= Beginning of Section =

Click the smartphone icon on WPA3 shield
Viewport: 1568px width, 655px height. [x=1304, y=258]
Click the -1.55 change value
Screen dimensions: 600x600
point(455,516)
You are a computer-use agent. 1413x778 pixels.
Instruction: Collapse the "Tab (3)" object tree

= End of Section =
= Beginning of Section =

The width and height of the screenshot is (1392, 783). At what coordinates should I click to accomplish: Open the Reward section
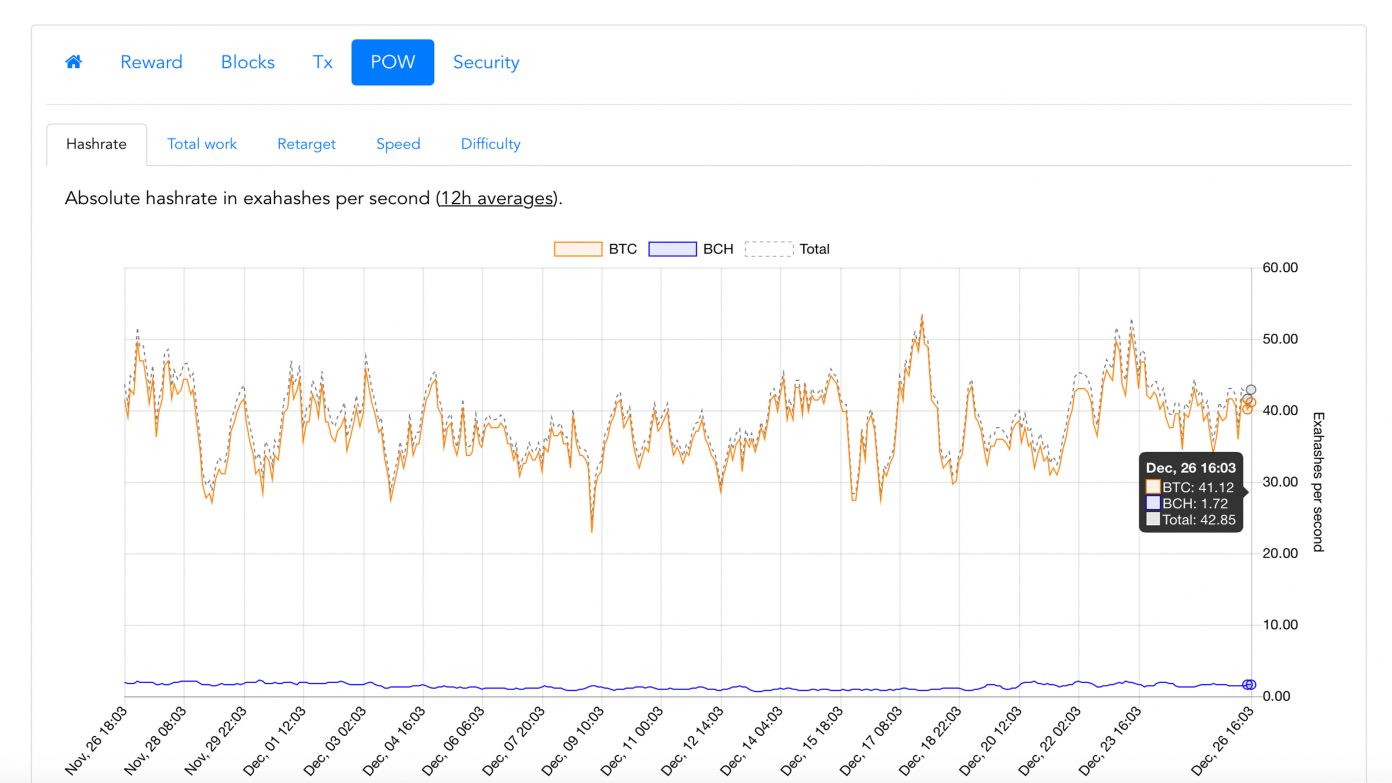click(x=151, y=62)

= End of Section =

> What you are asked to do: Leave out every line above except those from the line with "Screen dimensions: 600x600" up to and including the line with "Instruction: Collapse the", and copy those exactly.

> Answer to this exercise:
Screen dimensions: 600x600
point(455,516)
You are a computer-use agent. 1413x778 pixels.
Instruction: Collapse the "Tab (3)" object tree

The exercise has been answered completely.